On August 14, 2008, Taylor moved to TuS Koblenz, then playing in Germany's second tier 2. Fußball-Bundesliga just three days before their season started and scored in his first game for the team. On October 5, 2008, he scored a hat trick for Koblenz in a 5–0 win over Kaiserslautern. On May 27, 2009, Taylor signed a two-year contract with FSV Frankfurt, but left for 3. Liga club Rot Weiss Ahlen after playing only on year for FSV. Taylor moved to Preußen Münster for the 2012/13 3. Liga season after playing the 2011/12 season with SC Paderborn 07 in the 2. Bundesliga.

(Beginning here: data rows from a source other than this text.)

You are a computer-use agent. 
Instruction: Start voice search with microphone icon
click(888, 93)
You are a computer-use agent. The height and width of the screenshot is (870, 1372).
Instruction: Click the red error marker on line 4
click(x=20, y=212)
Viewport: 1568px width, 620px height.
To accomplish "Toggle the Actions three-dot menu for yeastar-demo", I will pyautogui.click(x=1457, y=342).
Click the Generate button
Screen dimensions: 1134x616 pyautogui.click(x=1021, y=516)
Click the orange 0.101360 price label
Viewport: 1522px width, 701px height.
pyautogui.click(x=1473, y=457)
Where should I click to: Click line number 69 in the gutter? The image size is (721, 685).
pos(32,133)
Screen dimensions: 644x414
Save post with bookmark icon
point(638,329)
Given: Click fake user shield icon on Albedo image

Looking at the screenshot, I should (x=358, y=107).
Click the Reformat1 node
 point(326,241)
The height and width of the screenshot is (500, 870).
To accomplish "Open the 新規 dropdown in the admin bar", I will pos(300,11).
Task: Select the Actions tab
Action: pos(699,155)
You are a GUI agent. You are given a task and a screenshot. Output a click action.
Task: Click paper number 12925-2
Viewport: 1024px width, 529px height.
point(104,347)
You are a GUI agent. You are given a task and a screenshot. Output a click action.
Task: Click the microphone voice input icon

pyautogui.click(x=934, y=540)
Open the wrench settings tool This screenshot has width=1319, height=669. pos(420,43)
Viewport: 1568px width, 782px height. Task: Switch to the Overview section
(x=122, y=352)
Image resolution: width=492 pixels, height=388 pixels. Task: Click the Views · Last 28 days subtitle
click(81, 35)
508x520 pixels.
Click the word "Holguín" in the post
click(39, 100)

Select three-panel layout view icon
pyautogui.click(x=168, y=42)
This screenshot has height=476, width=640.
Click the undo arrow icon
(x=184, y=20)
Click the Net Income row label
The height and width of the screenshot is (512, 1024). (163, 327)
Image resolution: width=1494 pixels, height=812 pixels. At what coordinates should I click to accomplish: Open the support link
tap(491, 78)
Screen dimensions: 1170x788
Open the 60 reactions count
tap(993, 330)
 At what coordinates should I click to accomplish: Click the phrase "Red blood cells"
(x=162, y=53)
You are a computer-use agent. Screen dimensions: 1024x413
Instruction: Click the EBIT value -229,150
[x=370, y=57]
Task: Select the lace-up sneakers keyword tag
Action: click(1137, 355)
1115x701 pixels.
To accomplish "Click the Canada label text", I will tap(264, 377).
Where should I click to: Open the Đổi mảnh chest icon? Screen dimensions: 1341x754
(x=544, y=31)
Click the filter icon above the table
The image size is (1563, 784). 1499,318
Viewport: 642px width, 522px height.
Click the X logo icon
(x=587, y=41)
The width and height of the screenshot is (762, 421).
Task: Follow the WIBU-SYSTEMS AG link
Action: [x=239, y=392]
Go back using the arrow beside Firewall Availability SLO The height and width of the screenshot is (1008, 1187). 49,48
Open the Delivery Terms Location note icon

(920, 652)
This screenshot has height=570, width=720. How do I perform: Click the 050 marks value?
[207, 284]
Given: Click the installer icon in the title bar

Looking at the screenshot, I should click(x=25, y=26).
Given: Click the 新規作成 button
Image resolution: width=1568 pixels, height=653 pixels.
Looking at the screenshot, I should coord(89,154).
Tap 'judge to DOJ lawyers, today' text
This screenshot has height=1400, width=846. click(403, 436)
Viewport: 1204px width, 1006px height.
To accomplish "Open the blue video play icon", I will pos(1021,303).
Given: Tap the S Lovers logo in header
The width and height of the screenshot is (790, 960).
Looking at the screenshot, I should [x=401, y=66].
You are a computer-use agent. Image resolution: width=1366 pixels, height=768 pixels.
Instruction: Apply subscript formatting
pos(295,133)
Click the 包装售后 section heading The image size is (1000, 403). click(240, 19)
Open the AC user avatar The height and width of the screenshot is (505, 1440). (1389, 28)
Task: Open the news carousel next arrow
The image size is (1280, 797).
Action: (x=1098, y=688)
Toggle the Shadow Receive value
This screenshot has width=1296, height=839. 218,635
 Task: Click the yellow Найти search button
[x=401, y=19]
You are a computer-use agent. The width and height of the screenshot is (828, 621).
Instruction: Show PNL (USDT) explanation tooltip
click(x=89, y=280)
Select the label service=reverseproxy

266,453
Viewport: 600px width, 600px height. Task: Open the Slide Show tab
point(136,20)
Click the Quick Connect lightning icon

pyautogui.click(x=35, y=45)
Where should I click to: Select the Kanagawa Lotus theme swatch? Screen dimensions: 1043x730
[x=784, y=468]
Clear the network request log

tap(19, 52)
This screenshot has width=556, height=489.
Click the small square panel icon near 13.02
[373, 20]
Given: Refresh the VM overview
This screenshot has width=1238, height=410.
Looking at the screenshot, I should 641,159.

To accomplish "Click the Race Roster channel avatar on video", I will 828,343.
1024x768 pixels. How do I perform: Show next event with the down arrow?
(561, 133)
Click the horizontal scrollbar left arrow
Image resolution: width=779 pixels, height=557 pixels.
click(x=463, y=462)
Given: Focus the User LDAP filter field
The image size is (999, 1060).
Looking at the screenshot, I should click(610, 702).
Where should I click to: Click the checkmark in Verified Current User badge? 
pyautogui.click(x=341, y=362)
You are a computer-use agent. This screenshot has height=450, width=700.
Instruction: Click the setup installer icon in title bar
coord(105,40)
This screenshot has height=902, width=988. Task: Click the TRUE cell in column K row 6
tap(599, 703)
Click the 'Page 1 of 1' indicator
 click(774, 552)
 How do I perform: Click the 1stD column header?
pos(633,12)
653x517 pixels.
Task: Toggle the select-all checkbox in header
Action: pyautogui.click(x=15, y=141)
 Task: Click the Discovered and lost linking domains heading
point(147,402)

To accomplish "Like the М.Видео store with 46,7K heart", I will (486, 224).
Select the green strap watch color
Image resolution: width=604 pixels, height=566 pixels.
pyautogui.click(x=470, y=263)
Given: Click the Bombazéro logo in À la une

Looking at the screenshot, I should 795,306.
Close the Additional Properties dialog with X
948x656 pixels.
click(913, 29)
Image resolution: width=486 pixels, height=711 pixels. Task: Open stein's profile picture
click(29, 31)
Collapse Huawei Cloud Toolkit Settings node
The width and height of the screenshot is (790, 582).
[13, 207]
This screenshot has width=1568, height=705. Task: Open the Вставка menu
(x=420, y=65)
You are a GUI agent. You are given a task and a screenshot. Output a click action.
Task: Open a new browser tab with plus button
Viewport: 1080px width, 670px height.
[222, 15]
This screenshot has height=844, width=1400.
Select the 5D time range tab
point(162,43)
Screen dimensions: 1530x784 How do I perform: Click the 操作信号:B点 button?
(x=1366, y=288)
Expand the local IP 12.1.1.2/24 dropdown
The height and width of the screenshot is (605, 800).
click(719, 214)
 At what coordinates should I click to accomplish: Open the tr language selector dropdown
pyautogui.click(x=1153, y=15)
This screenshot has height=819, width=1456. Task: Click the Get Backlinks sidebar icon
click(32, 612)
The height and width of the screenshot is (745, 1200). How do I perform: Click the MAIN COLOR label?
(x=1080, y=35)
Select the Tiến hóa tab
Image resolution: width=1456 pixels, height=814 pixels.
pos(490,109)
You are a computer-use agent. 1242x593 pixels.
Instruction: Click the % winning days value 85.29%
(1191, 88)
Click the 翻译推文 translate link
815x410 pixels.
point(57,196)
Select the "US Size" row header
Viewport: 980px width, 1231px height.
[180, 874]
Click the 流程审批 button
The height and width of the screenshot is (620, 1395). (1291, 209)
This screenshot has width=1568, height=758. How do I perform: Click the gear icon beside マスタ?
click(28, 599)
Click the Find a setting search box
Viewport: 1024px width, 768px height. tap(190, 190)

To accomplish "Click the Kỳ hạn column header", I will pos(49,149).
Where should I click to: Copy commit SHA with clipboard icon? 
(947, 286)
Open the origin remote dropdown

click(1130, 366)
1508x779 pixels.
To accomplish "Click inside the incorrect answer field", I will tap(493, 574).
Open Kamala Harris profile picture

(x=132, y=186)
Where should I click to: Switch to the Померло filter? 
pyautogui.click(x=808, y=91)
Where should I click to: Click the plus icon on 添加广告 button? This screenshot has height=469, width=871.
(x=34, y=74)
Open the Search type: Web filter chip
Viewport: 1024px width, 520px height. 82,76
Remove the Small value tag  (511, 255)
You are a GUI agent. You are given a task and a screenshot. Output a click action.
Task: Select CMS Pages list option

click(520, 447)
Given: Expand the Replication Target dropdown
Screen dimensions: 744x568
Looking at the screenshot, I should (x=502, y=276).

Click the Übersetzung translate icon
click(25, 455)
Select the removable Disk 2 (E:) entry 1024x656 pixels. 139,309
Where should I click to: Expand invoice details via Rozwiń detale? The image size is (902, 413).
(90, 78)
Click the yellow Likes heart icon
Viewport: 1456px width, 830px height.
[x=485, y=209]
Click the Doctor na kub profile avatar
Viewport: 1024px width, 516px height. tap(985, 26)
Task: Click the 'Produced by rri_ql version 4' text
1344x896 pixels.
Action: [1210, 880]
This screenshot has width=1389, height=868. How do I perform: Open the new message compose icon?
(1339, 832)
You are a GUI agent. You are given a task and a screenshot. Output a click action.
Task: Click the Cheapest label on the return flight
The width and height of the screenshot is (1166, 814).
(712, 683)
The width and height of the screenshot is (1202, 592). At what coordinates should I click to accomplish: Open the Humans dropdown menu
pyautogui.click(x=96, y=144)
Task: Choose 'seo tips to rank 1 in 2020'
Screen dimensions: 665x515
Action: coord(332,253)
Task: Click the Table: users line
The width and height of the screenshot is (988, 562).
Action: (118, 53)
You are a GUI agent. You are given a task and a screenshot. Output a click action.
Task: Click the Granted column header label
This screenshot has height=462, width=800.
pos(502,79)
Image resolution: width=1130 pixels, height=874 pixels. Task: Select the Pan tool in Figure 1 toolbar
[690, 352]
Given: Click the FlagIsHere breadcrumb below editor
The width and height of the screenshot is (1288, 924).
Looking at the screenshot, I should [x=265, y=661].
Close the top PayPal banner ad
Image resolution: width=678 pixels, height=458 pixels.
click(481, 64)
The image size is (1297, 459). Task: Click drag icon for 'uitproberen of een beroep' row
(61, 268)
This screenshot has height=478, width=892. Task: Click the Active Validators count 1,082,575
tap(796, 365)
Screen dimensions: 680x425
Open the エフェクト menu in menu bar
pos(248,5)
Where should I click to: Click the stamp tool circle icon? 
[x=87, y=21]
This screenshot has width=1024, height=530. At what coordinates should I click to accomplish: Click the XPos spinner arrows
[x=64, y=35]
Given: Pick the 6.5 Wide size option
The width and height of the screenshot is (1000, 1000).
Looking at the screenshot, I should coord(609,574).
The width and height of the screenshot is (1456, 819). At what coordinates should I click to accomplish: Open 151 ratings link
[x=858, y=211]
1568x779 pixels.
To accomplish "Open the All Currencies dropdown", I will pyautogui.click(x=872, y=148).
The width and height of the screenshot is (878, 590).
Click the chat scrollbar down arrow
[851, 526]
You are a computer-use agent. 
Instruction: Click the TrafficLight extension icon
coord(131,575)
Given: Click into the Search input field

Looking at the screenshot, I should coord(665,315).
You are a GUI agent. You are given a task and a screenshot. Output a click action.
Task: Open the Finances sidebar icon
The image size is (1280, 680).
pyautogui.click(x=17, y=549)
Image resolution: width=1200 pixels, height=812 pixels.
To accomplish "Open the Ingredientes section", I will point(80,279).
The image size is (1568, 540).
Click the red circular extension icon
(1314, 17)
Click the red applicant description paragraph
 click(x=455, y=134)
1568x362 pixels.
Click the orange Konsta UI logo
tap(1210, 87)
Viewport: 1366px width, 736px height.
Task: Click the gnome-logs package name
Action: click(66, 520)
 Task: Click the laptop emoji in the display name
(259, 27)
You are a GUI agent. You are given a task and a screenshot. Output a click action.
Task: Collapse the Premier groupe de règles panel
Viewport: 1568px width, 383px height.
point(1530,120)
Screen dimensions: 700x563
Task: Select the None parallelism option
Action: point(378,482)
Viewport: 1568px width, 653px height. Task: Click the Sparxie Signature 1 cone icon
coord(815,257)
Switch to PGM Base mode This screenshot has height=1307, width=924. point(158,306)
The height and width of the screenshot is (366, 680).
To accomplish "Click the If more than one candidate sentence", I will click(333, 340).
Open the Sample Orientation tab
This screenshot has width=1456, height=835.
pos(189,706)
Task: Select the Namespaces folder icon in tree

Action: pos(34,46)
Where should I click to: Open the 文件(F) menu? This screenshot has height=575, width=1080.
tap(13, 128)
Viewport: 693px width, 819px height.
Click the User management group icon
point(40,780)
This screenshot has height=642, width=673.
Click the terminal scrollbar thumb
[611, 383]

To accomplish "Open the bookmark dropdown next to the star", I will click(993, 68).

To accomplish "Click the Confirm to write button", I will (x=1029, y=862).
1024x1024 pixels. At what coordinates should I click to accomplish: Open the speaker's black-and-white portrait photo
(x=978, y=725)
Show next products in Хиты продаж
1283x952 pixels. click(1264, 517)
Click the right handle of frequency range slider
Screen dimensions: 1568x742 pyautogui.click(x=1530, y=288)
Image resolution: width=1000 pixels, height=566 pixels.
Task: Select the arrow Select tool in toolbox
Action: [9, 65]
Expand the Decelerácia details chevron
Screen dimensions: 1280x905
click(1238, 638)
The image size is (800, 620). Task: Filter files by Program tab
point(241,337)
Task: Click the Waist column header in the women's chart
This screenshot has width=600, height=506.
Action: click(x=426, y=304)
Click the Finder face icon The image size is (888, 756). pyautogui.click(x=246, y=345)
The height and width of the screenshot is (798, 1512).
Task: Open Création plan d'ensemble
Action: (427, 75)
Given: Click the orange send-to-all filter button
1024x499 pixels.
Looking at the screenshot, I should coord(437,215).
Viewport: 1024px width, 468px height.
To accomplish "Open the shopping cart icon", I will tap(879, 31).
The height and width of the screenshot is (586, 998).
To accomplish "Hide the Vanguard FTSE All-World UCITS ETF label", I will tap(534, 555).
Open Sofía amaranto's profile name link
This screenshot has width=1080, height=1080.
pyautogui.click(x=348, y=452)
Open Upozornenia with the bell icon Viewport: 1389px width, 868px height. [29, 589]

Two years later he signed for 1. FC Saarbrücken.

==Coaching career==
After retiring in 2017, Taylor returned to his alma mater to become an assistant coach at UCLA. In 2021, he became an assistant coach for Major League Soccer club Real Salt Lake. On January 22, 2024, he was announced as the new head coach of Ventura County FC.